Islamabad-The residents of G-13 Sector on Friday demanded early completion of road carpeting as ground dust has been causing hazards to their health.

The carpeting work of roads had started back in July this year in the sector but still incomplete. The residents said heaps of mud and sand along the under construction roads have become the order of the day which have not only been causing suffocation but also lung diseases.

Talking to APP, Dr Waseem Khawaja from Pakistan Institute of Medical Sciences (PIMS) said that dust in the air causes various respiratory infections and especially in children.

He advised that patients suffering from respiratory problems must wear masks to keep them safe from allergy.

“An unusual dust that comes off the road contains potentially toxic pollutants, it goes everywhere on everything, and you can’t keep it out,” said Aleem Khan, a resident of G-13/1.

Another resident Razaq said his family’s health was badly affected due to the dust particles as it had not only been irritating eyes but soar-throat, cough and congestion as well.

It also affects the edibles and the same is intake by the human beings, thus causing numerous stomach diseases. Dust is everywhere and no one can escape from it, he said.

The road carpeting work earlier was initially being carried out by Capital Development Authority (CDA) but the task was later given to Federal Government Employees Housing Foundation (FGEHF).

When contacted Deputy Director, FGEHF Azhar Ullah said the delay in road carpeting was due to depressed land and some other technical reasons.

“We have sent samples of land to laboratory for to check quality of road land,” he said. However, he showed reluctance to give any deadline for completion of the road project.

He said the Foundation was making water spray to remove negative effects of dust but now the ground water level in the area has gone further deep, causing issues to continue the activity.

Meanwhile, the demand for traditional woollen shawls registered high demand with fast drop in temperature and increasing intensity of winter season in the country.
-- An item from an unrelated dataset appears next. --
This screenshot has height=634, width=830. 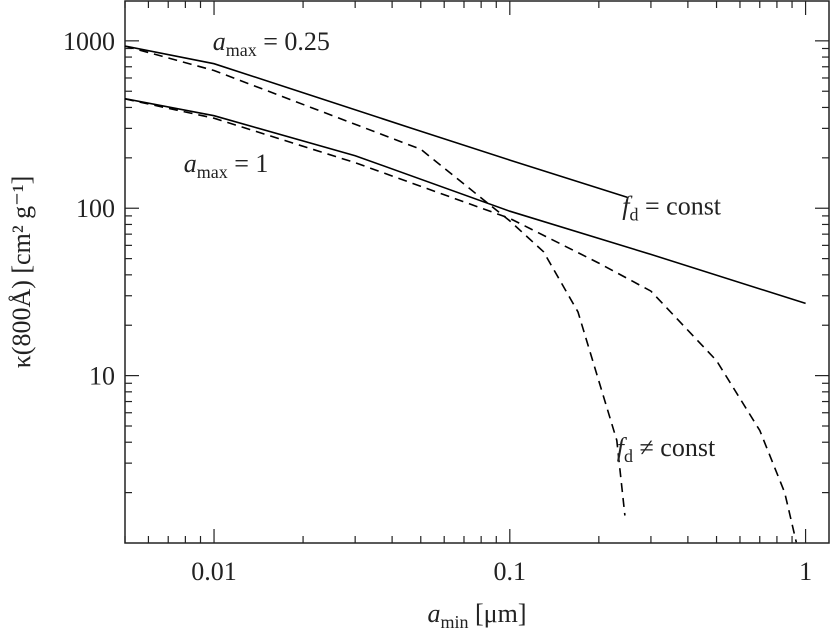 What do you see at coordinates (89, 42) in the screenshot?
I see `y-tick-label: 1000` at bounding box center [89, 42].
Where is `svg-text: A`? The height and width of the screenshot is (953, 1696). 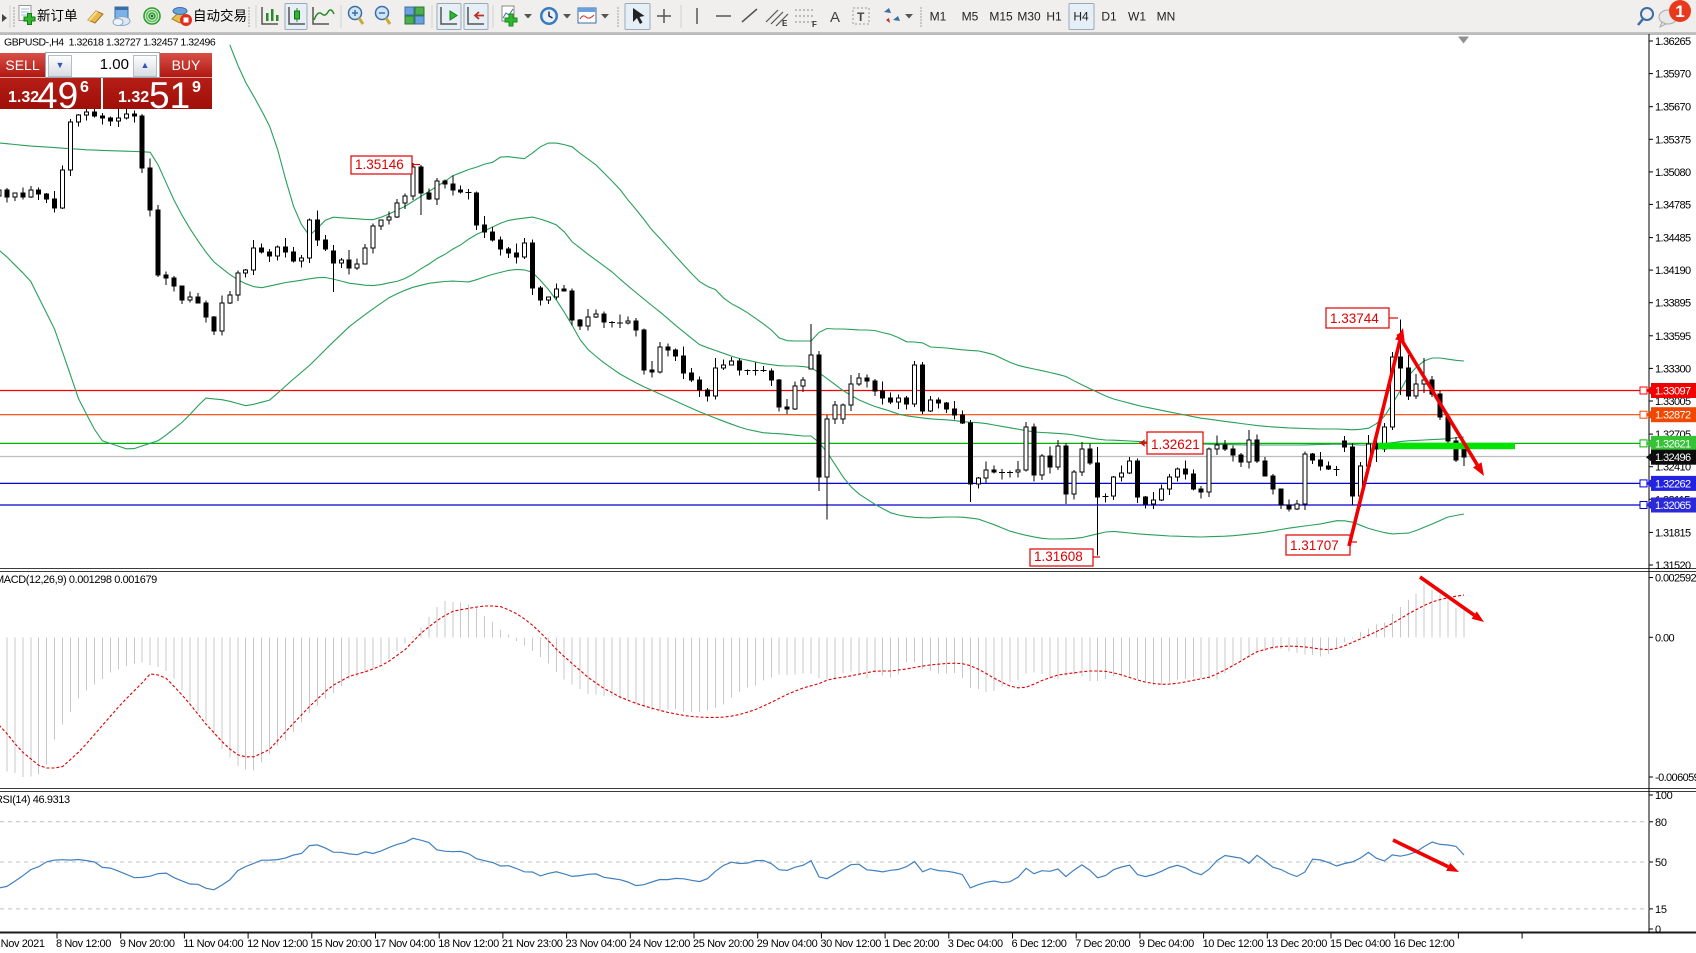 svg-text: A is located at coordinates (835, 18).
According to a report aired by a private news channel, the shawl makers are very much busy in producing various colourful items exploiting the requirements of the buyer.

A shopkeeper Ahmad Khan, who runs a Kashmiri clothes shop, sees the business booming with the advent of winter season. “The demand for Kashmiri embroidery has increased beyond our expectations,” he says, added a variety of traditional Kashmiri shawls, Swati and Multani needlework is also in high demand.

A customer Rabia Ali who is wearing pashmina shawl for many years, told that in winter season if you do not want to wear a sweater as it hide your dress designing, then can buy a woollen shawl to keep body warm and stylish in winter season.

Shawls may be equally used by aged as well as young girls, she added.

The original pashmina shawl can be found at high prices ranging between 1500 to 7000 rupees, she maintained.

Shawls are very vital for the winter season to protect heads, arms and whole body from severe cold.